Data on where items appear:
•••••

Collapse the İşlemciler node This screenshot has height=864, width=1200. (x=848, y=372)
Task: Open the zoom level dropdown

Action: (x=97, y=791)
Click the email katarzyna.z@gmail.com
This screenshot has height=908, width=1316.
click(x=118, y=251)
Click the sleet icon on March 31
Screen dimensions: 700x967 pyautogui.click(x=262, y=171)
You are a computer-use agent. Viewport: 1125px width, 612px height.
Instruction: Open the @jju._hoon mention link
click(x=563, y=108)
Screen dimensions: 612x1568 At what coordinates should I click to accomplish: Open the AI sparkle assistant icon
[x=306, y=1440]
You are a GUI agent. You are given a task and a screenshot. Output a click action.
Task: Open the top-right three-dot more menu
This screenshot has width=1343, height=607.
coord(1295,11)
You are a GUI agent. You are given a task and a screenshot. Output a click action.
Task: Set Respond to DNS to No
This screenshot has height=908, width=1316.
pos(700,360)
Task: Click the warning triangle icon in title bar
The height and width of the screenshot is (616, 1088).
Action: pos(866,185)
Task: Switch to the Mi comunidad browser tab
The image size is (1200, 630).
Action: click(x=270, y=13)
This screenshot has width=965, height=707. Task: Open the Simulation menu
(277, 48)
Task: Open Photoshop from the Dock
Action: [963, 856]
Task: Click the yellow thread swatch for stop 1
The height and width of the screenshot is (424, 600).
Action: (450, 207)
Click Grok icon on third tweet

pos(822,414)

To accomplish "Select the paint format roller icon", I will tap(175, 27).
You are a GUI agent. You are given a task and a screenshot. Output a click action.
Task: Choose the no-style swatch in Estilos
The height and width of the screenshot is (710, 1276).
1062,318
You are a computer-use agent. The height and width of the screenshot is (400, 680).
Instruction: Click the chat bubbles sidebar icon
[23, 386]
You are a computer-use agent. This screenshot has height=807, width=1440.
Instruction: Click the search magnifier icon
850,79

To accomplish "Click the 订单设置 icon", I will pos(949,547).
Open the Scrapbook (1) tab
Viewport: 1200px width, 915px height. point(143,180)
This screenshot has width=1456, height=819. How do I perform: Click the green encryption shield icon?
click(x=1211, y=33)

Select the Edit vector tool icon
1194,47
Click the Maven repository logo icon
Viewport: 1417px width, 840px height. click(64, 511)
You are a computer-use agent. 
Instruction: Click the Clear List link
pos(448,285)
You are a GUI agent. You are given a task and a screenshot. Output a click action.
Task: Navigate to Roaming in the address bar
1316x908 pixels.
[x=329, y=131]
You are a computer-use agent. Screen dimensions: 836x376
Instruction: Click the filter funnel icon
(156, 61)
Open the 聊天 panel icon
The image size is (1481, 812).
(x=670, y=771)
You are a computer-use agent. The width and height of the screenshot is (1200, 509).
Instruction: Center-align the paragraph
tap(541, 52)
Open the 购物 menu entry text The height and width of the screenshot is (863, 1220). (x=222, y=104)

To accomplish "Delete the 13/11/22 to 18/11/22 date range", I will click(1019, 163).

•••••

SHORT TASK:
Copy everything from the line containing "You are a computer-use agent. This" down through the end of the data, exactly as it appears.

THE COMPLETED TASK:
You are a computer-use agent. This screenshot has height=807, width=1440.
Instruction: Click the search magnifier icon
850,79

To accomplish "Click the 订单设置 icon", I will pos(949,547).
Open the Scrapbook (1) tab
Viewport: 1200px width, 915px height. point(143,180)
This screenshot has width=1456, height=819. How do I perform: Click the green encryption shield icon?
click(x=1211, y=33)

Select the Edit vector tool icon
1194,47
Click the Maven repository logo icon
Viewport: 1417px width, 840px height. click(64, 511)
You are a computer-use agent. 
Instruction: Click the Clear List link
pos(448,285)
You are a GUI agent. You are given a task and a screenshot. Output a click action.
Task: Navigate to Roaming in the address bar
1316x908 pixels.
[x=329, y=131]
You are a computer-use agent. Screen dimensions: 836x376
Instruction: Click the filter funnel icon
(156, 61)
Open the 聊天 panel icon
The image size is (1481, 812).
(x=670, y=771)
You are a computer-use agent. The width and height of the screenshot is (1200, 509).
Instruction: Center-align the paragraph
tap(541, 52)
Open the 购物 menu entry text The height and width of the screenshot is (863, 1220). (x=222, y=104)

To accomplish "Delete the 13/11/22 to 18/11/22 date range", I will click(1019, 163).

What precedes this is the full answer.